Recently I highlighted Andrew Gelman's excellent discussion of his--The Economist's--election forecasting model. Here are some additional forecasting discussions plus one new model.
The first item is Natalie Jackson's piece on the problems of election forecasting, both the known unknowns and unknown unknowns. She is pretty down on the whole business now, believing it's too hard to get right, the public doesn't understand the results and in the end it does more harm than good. No doubt her views are influenced by the HuffPost model she developed in 2016 which had Clinton's probability of winning at 98 percent (!)
The second item is a tweetstorm by Drew Linzer, who was responsible for Daily Kos' model in 2016, which was also quite optimistic, if not as optimistic as Jackson's. It's a good discussion of some of the general issues around election forecasting, touching on some of the topics discussed by Gelman. Too bad it's a thread on Twitter instead of a proper post or article somewhere. Still, it's worth looking at.
Finally, Alan Abramowitz is out with a (very) simplified model to predict the election. He is throwing out the influence of the economy and incumbency because of the peculiarities of this election year and instead just using Presidential approval (net in late June)--which he argues is currently driven heavily by approval of Trump's response to the coronavirus crisis--to predict the election. Yes, it's the proverbial one variable model! I wouldn't be surprised if it turned out to work quite well this year.

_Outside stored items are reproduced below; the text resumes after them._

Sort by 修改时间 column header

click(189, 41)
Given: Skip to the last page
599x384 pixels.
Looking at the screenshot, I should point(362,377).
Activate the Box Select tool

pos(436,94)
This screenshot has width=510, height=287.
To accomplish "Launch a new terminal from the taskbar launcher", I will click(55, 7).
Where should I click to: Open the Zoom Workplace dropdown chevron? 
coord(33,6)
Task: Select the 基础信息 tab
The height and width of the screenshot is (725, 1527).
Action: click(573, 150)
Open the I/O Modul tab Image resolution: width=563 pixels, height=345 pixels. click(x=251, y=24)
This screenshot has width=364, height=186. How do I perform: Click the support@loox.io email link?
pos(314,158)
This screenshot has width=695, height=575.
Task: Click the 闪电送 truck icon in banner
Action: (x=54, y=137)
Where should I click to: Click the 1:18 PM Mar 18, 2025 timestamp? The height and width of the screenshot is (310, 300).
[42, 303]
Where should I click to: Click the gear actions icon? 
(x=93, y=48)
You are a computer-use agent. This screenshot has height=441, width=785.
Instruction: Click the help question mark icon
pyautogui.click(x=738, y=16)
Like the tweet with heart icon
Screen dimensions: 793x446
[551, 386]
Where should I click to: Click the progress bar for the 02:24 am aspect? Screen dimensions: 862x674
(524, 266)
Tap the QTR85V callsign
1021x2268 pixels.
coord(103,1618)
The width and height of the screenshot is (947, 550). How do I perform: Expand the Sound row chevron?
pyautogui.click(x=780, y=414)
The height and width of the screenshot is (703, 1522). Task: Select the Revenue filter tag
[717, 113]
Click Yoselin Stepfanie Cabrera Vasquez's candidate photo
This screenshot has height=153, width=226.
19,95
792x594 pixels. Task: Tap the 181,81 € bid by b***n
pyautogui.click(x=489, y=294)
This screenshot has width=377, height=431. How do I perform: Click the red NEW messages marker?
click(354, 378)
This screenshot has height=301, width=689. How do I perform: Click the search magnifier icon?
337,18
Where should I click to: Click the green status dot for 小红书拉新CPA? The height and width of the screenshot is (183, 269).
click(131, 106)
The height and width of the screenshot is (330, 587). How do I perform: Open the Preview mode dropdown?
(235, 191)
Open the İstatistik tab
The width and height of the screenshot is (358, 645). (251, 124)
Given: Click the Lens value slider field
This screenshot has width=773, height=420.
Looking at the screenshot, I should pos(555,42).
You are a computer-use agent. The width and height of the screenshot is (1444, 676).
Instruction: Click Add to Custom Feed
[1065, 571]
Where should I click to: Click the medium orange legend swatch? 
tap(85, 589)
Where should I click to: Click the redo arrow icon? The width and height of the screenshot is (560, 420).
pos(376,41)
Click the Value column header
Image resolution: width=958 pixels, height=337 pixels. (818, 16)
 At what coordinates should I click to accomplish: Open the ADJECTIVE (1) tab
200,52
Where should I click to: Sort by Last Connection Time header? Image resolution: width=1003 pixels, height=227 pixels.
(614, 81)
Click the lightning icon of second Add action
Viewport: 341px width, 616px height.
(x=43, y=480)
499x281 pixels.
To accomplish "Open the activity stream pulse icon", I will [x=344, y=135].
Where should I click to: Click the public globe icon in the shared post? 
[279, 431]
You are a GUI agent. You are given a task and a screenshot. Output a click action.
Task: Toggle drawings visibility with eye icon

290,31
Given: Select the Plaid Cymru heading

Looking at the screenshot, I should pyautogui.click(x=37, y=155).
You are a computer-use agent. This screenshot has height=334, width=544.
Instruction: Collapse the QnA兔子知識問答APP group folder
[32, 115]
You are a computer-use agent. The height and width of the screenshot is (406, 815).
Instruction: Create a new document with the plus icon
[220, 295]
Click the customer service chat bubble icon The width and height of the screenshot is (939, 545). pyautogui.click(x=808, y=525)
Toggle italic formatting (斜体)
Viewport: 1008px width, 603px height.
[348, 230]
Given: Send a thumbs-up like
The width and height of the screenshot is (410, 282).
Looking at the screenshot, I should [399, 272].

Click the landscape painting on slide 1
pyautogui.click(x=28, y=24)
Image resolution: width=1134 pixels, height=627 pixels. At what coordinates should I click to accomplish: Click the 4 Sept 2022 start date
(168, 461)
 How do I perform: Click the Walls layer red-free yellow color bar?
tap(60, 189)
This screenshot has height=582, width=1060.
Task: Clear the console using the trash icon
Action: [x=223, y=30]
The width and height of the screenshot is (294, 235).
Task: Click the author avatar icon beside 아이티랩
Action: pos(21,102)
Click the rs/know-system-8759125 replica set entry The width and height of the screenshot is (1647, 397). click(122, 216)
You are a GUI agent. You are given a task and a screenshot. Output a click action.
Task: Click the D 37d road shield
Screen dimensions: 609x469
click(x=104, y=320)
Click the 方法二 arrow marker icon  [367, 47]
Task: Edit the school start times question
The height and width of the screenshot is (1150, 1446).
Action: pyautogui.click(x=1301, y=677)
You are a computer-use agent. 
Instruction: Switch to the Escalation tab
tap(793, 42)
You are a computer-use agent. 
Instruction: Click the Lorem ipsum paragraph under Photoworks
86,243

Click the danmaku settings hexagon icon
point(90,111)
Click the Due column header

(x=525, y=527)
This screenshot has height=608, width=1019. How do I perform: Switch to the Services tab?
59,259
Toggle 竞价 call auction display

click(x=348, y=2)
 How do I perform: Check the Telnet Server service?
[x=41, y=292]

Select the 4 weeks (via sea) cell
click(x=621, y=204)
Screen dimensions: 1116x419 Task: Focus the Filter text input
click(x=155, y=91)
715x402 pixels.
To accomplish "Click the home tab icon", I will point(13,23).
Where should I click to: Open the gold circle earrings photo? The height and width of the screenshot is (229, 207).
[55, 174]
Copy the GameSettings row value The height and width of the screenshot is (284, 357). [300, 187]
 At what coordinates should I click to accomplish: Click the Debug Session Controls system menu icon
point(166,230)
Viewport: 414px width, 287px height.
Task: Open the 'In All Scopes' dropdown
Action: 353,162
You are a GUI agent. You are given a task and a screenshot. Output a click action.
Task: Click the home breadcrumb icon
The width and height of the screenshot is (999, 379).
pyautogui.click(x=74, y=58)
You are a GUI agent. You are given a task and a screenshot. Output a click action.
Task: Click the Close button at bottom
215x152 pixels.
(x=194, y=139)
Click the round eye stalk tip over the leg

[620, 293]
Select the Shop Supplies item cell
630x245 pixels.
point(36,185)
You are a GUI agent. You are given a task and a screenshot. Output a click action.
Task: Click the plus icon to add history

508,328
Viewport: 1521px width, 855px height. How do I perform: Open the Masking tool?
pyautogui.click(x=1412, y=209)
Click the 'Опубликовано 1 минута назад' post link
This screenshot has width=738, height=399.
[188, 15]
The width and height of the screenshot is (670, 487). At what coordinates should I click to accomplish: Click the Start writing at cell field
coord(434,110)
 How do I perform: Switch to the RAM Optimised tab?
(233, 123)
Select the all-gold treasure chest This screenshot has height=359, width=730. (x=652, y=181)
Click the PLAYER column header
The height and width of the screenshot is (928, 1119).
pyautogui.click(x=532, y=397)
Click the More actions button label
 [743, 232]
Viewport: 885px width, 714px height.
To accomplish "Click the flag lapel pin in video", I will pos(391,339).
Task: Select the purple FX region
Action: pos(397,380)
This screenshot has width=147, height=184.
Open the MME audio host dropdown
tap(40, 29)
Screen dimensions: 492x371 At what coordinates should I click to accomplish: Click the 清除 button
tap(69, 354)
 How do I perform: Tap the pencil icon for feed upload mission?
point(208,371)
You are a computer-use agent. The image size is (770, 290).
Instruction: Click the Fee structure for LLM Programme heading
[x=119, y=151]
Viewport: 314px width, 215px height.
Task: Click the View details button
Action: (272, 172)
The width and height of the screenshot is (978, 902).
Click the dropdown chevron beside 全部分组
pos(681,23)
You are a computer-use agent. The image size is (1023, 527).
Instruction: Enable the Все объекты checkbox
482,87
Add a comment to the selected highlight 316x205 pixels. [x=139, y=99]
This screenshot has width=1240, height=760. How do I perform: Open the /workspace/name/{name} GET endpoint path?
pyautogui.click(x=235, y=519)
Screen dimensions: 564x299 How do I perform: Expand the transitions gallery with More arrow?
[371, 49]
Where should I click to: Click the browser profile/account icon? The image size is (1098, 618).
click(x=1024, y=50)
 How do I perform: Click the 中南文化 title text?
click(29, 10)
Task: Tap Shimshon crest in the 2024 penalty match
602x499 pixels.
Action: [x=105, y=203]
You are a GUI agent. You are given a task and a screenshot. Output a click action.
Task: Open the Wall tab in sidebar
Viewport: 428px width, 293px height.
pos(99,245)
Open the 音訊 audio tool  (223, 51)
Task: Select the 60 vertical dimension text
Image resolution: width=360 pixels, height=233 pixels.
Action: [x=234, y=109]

Abramowitz' current prediction based on -15 net Trump approval in late June gives Biden a 70 percent chance of winning the election and a predicted electoral vote of 319-219. If Trump's net approval was still at -15 in late October, the prediction would be 90 percent for a Biden victory and a 361-177 electoral vote (shades of Obama '08!). Abramowitz provides a table where you can interpolate predicted results based on other values for net approval.